## What is expected
Nothing but the lines from the one containing "Viewport: 1270px width, 952px height." through the end of the entries below should appear in your answer, transcribed exactly; please drop the pictures.

## Source material
━━━━━━━━━━━━━━━━━━━━━━━━━━━━━━
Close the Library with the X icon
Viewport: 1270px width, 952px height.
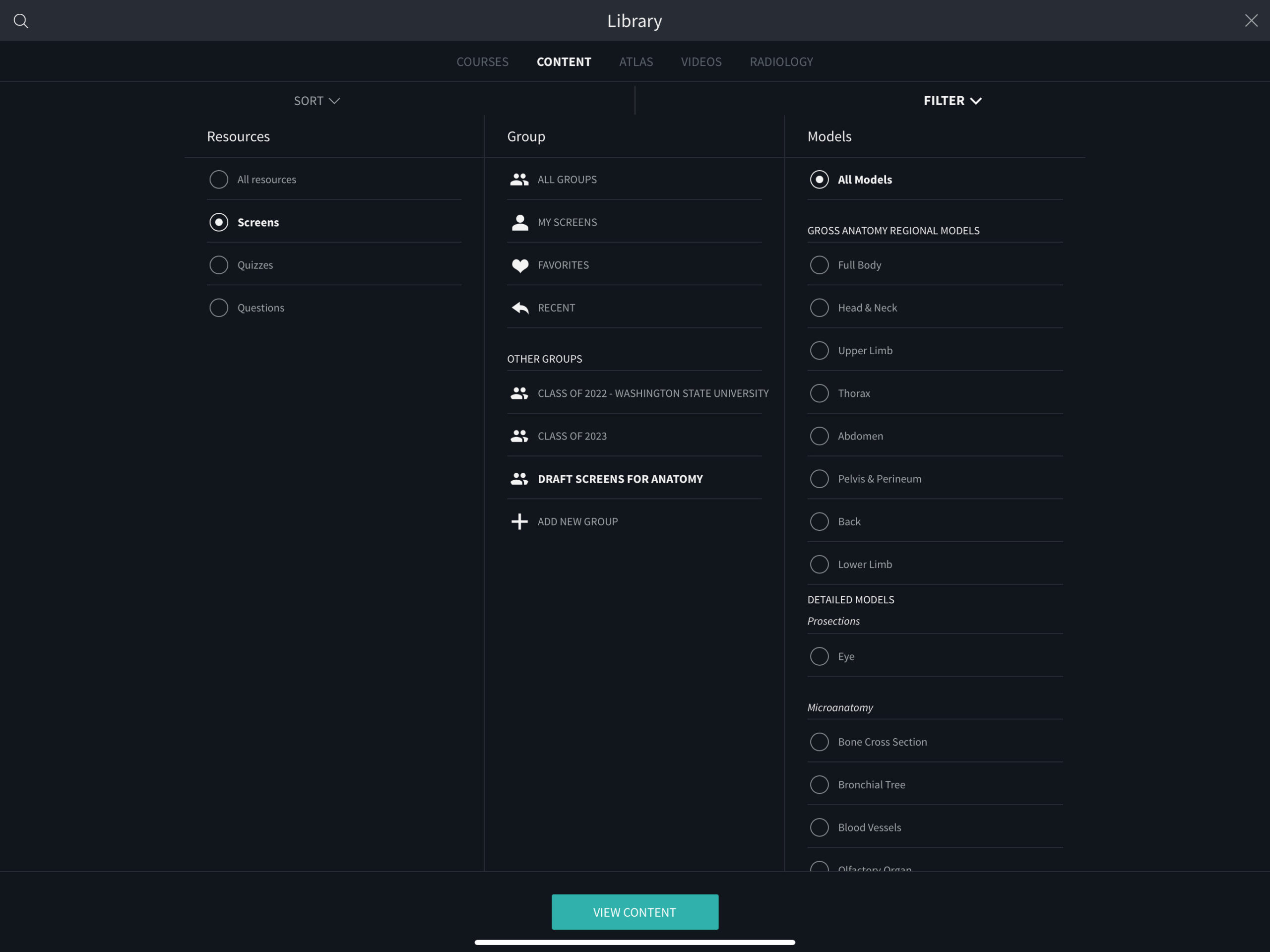pos(1251,21)
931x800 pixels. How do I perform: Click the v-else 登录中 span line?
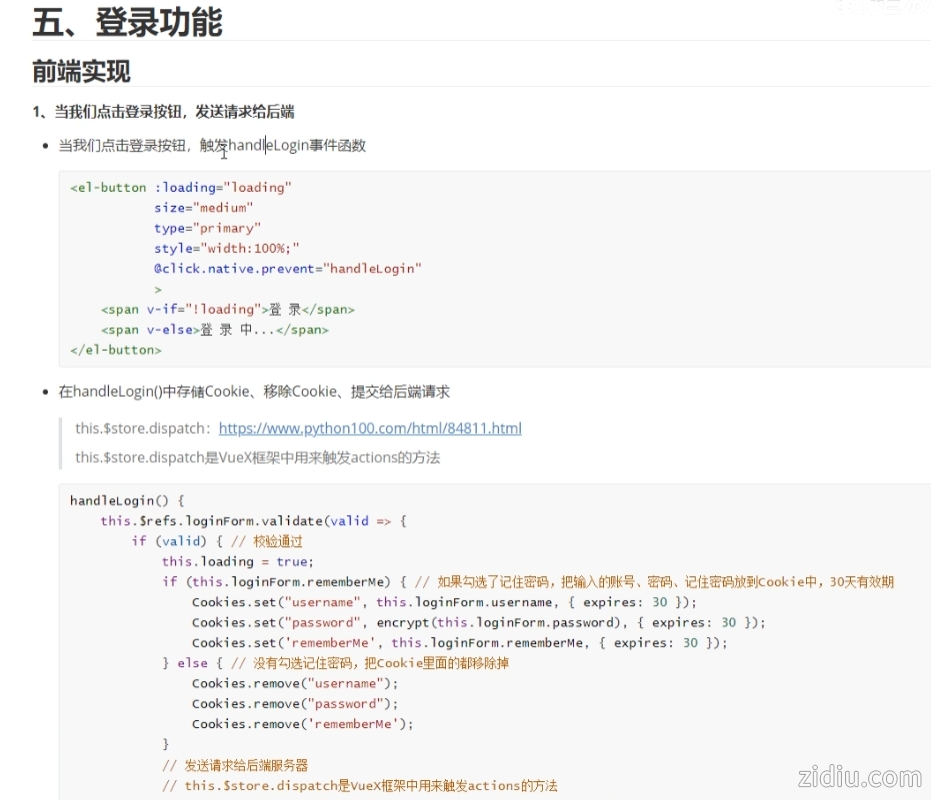click(x=214, y=330)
━━━━━━━━━━━━━━━━━━━━━━━━━━━━━━
## Exercise output
Viewport: 1270px width, 952px height.
pos(1251,21)
931x800 pixels. How do I perform: Click the v-else 登录中 span line?
click(x=214, y=330)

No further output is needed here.